Women Talking is an allegorical tale about the plight of women, specifically women who are the victims of sexual abuse.


The story is set in 2010 in an unspecified, fringe community that the women refer to as The Colony. It is a bleak, stark world that seems to exist a hundred years in the past.


In it, women are prisoners in a rural hell in which they are regularly drugged, beaten and raped. Even their four-year-old daughters cannot escape the sadistic evil that prevails.


The women are uneducated, cut off from the outside world and left to fend for themselves. They sense that there may be no escape. Their three options are: to do nothing, stay and fight, or leave, not knowing the consequences they might face.


It’s an ominous decision. Their plan of action is to meet in the hay loft of a barn and try to decide upon a course of action, thus the title Women Talking.


It’s a fitting title for a movie that is all about women talking. It is no surprise that there is initially no consensus among them. The women struggle to grasp their predicament and all the underpinnings that define who they are and what they have become.



It’s a powerful story, reflective of so many women trapped in abusive relationships struggling to find their way out. Women Talking is as serious as contemporary movies get to addressing very real societal problems.

__Exercise set__.
**A)** According to the review of Women Talking, why does the film carry that title?
**B)** In what year does the review of Women Talking say the story is set?
**C)** Resume the review of Women Talking after its final sentence.

(Element lookup records)
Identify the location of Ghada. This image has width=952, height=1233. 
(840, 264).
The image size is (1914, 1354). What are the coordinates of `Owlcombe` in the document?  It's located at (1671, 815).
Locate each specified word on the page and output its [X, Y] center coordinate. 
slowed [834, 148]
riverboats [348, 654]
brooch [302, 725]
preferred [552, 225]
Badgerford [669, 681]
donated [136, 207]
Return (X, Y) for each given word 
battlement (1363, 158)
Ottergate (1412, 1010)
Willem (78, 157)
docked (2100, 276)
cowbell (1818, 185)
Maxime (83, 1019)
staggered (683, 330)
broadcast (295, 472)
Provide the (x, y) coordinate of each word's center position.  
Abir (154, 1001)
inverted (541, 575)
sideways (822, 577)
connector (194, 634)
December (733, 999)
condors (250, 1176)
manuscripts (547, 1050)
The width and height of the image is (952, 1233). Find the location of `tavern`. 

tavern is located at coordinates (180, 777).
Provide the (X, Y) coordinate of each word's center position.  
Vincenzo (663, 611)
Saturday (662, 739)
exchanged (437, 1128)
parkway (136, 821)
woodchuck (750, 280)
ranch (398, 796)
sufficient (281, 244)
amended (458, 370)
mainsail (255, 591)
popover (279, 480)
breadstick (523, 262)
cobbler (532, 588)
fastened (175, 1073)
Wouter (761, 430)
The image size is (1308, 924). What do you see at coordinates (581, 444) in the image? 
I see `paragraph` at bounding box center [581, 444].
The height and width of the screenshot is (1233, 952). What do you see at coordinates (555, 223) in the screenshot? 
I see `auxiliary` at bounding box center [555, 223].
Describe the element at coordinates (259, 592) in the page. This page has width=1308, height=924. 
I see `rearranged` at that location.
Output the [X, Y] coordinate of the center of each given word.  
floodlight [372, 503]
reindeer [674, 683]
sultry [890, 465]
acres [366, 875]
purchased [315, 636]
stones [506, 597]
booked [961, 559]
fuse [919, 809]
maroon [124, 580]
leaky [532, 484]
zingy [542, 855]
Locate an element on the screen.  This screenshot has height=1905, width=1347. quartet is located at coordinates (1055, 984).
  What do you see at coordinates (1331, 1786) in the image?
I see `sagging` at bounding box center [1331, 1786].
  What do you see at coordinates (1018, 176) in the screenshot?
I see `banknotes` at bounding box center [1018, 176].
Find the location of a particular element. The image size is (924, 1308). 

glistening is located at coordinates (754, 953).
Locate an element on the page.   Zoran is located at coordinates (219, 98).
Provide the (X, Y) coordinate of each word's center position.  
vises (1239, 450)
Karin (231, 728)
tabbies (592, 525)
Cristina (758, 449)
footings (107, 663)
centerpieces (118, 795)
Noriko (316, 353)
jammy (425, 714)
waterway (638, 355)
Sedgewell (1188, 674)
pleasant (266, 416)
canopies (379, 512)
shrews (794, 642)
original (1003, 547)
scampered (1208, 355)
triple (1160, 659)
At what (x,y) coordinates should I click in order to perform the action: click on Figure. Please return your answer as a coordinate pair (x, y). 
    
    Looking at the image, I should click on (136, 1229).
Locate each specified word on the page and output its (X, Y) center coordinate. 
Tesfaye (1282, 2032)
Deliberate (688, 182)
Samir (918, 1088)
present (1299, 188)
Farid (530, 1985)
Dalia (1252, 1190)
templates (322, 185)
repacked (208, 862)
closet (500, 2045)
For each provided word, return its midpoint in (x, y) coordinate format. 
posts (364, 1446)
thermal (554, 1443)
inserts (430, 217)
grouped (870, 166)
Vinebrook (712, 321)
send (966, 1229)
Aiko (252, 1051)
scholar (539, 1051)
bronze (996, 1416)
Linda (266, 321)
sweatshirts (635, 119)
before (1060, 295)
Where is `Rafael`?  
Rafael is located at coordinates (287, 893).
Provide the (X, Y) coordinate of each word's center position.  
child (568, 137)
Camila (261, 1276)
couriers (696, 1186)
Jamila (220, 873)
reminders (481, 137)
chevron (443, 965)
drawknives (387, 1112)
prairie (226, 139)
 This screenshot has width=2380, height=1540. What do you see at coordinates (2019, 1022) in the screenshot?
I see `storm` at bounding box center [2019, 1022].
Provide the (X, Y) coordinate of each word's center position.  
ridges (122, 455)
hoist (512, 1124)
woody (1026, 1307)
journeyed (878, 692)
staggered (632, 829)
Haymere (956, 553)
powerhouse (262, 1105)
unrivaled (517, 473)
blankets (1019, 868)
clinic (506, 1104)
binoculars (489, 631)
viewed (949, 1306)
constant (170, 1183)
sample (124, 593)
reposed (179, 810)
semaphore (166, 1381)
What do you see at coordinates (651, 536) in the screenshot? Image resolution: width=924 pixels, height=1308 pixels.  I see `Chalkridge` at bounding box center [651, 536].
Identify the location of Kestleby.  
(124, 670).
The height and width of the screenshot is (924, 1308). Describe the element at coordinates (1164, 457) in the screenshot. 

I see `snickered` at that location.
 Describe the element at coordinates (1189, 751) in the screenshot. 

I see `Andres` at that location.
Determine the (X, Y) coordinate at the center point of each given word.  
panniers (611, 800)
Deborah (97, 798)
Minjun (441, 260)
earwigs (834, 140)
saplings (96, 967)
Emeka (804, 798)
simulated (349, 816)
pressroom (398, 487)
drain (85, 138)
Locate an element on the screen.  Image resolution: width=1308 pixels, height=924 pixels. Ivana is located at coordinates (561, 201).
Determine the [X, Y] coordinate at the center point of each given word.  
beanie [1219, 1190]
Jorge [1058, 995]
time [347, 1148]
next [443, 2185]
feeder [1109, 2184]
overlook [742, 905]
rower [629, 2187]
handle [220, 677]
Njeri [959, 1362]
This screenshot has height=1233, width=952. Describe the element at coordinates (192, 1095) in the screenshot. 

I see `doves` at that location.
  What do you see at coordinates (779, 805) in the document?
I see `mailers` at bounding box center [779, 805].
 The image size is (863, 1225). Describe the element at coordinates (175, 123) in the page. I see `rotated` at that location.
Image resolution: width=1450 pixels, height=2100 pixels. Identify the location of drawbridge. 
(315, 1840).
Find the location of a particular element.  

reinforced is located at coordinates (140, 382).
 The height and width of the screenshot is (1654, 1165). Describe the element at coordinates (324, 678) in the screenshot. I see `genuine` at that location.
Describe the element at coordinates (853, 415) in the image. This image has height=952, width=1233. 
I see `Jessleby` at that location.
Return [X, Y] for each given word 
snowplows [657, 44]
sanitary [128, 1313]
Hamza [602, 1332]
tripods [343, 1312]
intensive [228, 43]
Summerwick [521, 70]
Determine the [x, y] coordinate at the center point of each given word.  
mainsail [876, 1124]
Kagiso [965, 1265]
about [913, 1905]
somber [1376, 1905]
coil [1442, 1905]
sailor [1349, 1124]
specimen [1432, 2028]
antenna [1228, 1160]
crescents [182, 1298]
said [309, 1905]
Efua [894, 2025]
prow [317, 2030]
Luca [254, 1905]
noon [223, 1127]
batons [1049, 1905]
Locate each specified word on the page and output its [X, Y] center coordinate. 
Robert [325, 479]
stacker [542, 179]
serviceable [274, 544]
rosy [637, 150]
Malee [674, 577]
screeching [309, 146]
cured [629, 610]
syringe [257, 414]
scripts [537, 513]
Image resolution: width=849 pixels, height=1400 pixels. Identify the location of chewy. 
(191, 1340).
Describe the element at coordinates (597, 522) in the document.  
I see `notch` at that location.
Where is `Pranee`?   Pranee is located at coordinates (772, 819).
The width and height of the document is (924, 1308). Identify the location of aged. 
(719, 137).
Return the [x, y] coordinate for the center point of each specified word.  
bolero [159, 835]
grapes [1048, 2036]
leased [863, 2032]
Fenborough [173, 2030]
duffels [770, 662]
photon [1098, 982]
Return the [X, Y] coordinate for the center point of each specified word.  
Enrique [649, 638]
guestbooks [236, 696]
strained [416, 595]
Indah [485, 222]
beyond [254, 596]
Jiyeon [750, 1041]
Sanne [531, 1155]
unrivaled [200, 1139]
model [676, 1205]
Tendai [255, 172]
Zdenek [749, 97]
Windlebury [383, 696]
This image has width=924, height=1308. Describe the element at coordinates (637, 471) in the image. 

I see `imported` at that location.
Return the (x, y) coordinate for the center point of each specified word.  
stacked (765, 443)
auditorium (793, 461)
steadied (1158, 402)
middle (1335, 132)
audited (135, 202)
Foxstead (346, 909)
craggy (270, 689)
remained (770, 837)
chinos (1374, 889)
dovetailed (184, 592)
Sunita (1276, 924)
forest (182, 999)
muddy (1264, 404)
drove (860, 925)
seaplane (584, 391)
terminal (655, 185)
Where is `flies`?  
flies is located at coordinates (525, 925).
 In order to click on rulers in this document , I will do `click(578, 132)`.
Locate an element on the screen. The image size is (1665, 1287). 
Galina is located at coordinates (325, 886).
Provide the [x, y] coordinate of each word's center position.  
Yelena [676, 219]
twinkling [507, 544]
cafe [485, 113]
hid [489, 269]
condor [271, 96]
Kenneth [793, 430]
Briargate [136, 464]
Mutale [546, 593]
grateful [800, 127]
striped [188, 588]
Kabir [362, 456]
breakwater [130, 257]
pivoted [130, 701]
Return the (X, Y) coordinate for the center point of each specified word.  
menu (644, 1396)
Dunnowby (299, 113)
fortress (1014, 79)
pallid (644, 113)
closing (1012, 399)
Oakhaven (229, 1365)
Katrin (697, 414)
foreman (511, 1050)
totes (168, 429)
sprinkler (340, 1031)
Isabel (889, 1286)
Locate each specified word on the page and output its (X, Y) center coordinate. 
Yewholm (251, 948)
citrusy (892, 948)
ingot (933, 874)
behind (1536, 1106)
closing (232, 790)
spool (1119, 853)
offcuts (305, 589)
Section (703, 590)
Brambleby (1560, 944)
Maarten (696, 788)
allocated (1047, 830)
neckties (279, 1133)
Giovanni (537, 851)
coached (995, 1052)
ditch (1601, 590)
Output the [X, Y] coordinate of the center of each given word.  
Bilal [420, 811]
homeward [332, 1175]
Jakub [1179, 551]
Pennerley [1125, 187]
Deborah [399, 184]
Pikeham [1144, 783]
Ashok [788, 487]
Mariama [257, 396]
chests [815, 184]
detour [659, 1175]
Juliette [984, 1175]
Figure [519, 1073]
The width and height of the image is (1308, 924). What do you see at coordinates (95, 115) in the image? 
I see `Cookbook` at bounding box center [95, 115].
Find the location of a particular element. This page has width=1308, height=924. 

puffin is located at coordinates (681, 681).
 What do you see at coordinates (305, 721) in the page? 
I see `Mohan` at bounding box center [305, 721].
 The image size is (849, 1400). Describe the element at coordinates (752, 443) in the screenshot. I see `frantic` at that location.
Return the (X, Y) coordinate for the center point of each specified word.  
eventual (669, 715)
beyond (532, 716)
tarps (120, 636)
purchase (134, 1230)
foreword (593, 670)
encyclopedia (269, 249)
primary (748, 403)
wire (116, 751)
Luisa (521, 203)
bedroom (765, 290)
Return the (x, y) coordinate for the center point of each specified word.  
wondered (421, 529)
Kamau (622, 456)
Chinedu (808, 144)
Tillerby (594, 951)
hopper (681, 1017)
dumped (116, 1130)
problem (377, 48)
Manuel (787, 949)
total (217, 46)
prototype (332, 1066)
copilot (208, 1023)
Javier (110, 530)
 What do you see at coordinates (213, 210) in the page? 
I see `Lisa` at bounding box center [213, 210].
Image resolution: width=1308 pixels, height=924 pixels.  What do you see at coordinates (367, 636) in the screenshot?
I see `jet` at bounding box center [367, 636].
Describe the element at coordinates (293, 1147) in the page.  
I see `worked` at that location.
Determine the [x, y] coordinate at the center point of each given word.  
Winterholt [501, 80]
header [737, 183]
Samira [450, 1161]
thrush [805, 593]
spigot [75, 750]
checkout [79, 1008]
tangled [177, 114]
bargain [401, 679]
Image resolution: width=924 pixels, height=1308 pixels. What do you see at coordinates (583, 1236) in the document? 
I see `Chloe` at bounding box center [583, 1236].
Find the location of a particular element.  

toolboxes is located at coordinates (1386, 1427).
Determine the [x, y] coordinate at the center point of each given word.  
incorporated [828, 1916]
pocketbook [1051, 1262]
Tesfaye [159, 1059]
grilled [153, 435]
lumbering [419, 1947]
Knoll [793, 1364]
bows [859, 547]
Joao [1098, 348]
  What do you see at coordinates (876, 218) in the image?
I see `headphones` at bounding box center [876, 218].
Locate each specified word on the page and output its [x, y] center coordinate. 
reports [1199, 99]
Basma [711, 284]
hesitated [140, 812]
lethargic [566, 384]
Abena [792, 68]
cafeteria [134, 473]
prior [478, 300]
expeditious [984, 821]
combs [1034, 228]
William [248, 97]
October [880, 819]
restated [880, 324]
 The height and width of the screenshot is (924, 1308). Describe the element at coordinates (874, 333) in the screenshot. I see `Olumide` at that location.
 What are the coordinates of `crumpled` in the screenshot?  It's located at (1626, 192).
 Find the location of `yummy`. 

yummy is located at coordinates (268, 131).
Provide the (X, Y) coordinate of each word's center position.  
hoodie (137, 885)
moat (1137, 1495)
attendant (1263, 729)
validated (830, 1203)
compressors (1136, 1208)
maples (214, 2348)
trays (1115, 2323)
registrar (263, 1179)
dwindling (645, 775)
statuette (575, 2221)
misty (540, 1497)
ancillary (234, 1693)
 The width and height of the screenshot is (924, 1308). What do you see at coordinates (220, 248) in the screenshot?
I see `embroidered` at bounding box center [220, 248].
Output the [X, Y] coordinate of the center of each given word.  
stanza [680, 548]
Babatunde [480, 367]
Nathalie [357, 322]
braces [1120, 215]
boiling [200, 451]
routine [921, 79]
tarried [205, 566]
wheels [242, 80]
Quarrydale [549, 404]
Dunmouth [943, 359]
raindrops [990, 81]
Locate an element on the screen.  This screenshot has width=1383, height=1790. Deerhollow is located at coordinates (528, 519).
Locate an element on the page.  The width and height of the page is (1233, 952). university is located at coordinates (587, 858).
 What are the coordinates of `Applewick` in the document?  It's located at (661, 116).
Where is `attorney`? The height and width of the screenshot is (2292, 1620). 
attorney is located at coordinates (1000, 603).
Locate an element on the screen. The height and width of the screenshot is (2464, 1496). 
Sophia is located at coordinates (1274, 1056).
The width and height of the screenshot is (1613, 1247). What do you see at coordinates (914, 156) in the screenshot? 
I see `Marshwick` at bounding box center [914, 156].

__Outputs in order__.
**A)** The women plan to meet in the hay loft of a barn and try to decide on a course of action. The title comes from these discussions, which make up the whole film.

**B)** 2010.

**C)**
It is a complex issue with no easy solutions. While it would seem that the simplest and most logical choice would be to pack up and leave, even that course of action has its potential dangers and pitfalls. Nothing is as simple as it seems. If anything, Women Talking makes that point.


It’s a lot to think about and talk about. Certainly enough to fill a 1 hour 44 minute hour movie. The only question is whether you can keep the audience aboard.


Your chances of accomplishing that are increased when you have the support of actors like Rooney Mara and Claire Foy as well as the star billing of Frances McDormand, who manages to make only a cameo appearance in the film as an elderly scarred, stoic member of The Colony.



Talent isn’t the issue here. It’s a script that becomes tedious and boring. The conversation is endless, as is this moment seemingly frozen in time.


There is a noticeable scene near the end in which we see dusk setting in over the farmland in the distance. It remains unchanged for at least a half hour of screen time, to the point that it draws attention to itself. Time seems to stand still, and not in a good way.


The essentially one-scene approach to the story—having most of the movie occur within the confines of a hay loft—raises the question of whether Women Talking would have been a better stage production than a movie. Not all stories make great movies. Some work best as live theater productions. Some work best when they are simply novels or short stories.


Some stories should simply never be adapted. Hollywood has tried to make a decent movie out of F. Scott Fitzgerald’s The Great Gatsby at least five times. They never give up trying.


It’s difficult to pull off a dialog heavy story when you bring it to the big screen. It requires a razor=sharp screenplay that captures the essence of the story without having the audience drown in details. It requires a cast and director up to the task.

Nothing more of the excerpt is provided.